Ele fez uma pausa e olhou firme nos olhos do garoto.

 — Lembre-se disso, garoto. Um dia, essas palavras serão importantes para sua vida.

— Você é completamente maluco! — Anuk retrucou, cruzando os braços.

Sebastian apenas riu e estendeu a mão para ele.

 — Vem, levanta.

Anuk hesitou por um segundo, mas segurou a mão do velho e se pôs de pé.

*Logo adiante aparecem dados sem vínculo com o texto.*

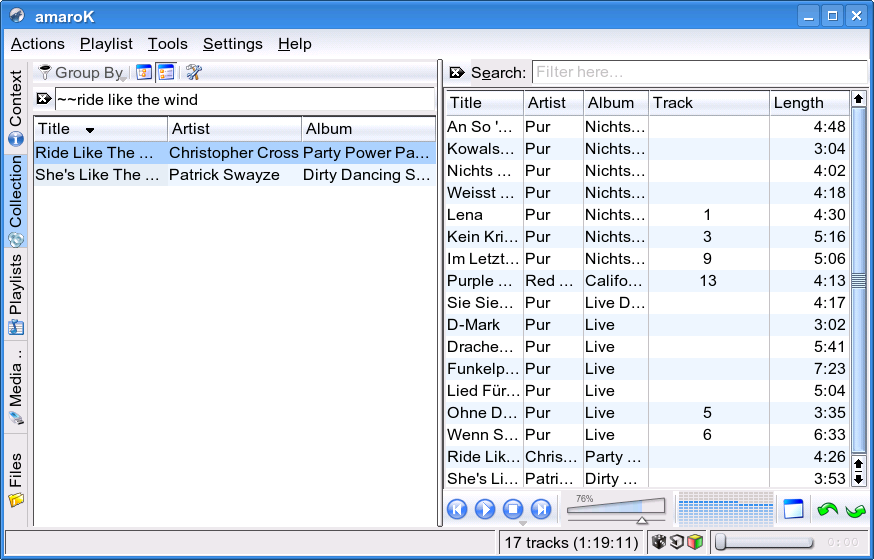Open the Playlist menu

pos(106,44)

— Me diga, Anuk… se você pudesse fazer qualquer coisa no mundo, o que faria? — perguntou Sebastian, ainda segurando a mão dele.

O garoto pensou por um momento, encarando o chão.

 — Eu acho… que criaria esse mundo fantástico que você fala tanto. — respondeu com um sorriso tímido.

O velho abriu um sorriso enorme, cheio de orgulho.

 — Hah! Então tá decidido. Eu vou cuidar de você, já que esses incompetentes aqui não sabem fazer isso direito.

— P-pera… o quê?! — Anuk piscou, completamente perdido.

— Foi o que eu disse. — Sebastian afirmou, ajustando a cartola. — Afinal, é você quem vai realizar o meu sonho.

— Q-QUÊ?! Por que eu?! — gritou o garoto, com o rosto em pura confusão.

— Porque as crianças são o futuro da humanidade… — respondeu o velho com um olhar firme e confiante. — E porque eu acredito em você, Anuk Rose.

Anuk ficou paralisado diante das palavras do velho. Aquele sorriso… havia algo diferente nele. Não era apenas alegria — era esperança. A voz de Sebastian carregava uma confiança tão pura que aquecia o peito do garoto, como se, por um instante, o mundo deixasse de ser tão cruel.

 A cada palavra, ele sentia um pouco da própria dor desaparecer, substituída por algo novo — uma vontade de acreditar, de ser forte, de também transmitir aquela mesma luz para os outros.

Depois daquele dia, Sebastian passou a cuidar de Anuk como se fosse seu próprio filho. O velho o treinava, ensinava o que sabia e o preparava para o mundo lá fora.

 Os dias eram duros, cheios de desafios, mas Sebastian nunca deixava de sorrir. Não importava o quanto a vida fosse difícil — o brilho em seus olhos e a fé em seus ideais continuavam firmes.

Para muitos, o que ele falava parecia coisa de criança. Sonhos tolos, impossíveis. Mas Sebastian acreditava com todas as forças. Ele dizia que o mundo precisava de “heróis”. Não de pessoas perfeitas, mas de gente disposta a fazer o certo, mesmo quando ninguém mais o fazia.

 E Anuk… acreditava também. Por mais absurdo que parecesse, ele compreendia o que o velho queria dizer sobre mudar o mundo.

— Proteger as pessoas não porque elas precisam, mas porque é o certo a se fazer. — dizia Sebastian, com a voz firme. — Se você tem o poder de ajudar, então isso se torna o seu dever, sua responsabilidade. É assim que o mundo muda… pouco a pouco.

Essas palavras ficaram gravadas na mente de Anuk.

Anos depois, ele ainda as repetia para si mesmo, sentado no topo de um prédio alto, observando a cidade lá embaixo. O vento frio soprava em seu rosto, bagunçando seus cabelos avermelhados enquanto ele olhava o horizonte, perdido em pensamentos.

"Fazer o certo não porque podemos, mas porque devemos… Que ideia absurda." — pensou, deixando escapar um leve sorriso.

 "Mas será que dá mesmo pra fazer isso? Ajudar as pessoas, mudar elas lá no fundo? Que bobagem… e ainda assim… é tão bonito imaginar um mundo onde todos possam sorrir, viver sem medo… onde ninguém precise chorar de novo."

Anuk costumava a criar cenários onde ele vivia longe do orfanato, onde ele era algum tipo de herói que as pessoas amavam, tudo isso para se sentir melhor, porém esses sonhos e imaginações de crianças se tornaram um objetivo após conhecer Sebastian, virar alguém que as outras pessoas pudessem contar e que fosse capaz de proteger a todos, expulsando a tristeza e insegurança. Isso soava bem para Anuk.